You know, I mean, I didn't have the tools back then.
No live streaming on the internet back in 96 and 97.
But it just, it is fun to watch.
And I love, I mean, I was very, very involved in Pro Tour for a long time,
and now I'm much more, I get to go visit every once in a while.
Usually once a year I'll go to a Pro Tour.
And to me it's kind of fun.
I have very nostalgic feelings about it.
I remember sitting around with Scaf in the early days, just like spitballing ideas,
and it's kind of neat to see one of your ideas evolve over so many years.
I mean, I definitely have sets where I work on and I watch them change, and it's kind of neat to see one of your ideas evolve over so many years.
I mean, I definitely have sets where I work on, and I watch them change,
but they change, and that's a small part of the time they come out, and they're done.
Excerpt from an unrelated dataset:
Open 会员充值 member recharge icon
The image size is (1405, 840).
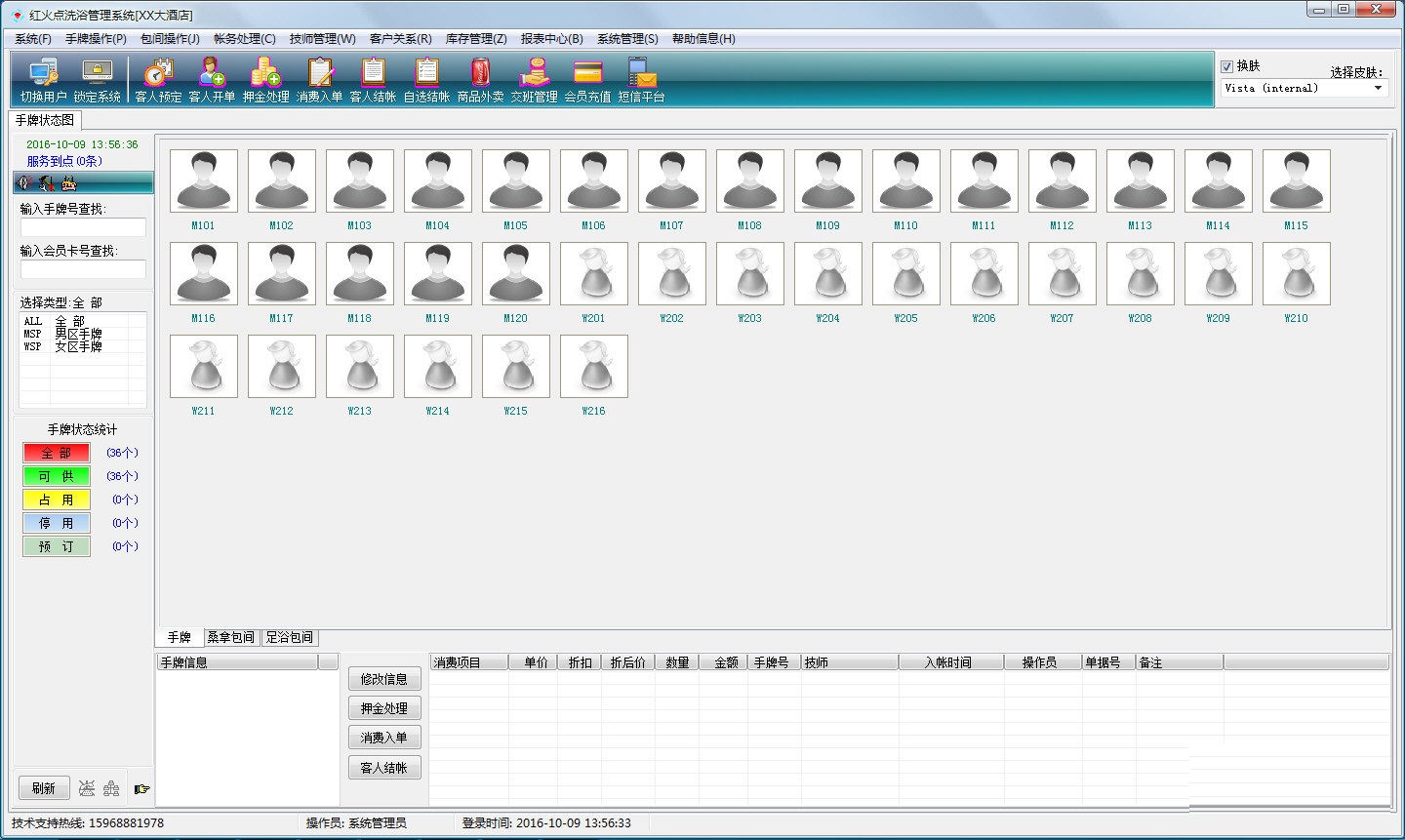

The Pro Tour is kind of a living, breathing thing,
and so it really has been fun seeing it just become better and better.
I was very excited about the Hall of Fame, which I was involved in its creation,
but I'm still excited to see it happen.
But anyway, I'm now at work. I'm sitting in a parking spot.
By the way, somehow I talk about my parking spot.
People think I have my own parking spot. I do not have my own parking spot.
I park where I can.
But anyway, I'm here, and it was fun talking about the Pro Tour today.
I hope you all enjoyed the stories,
and it looks like it's time to go make the magic cards.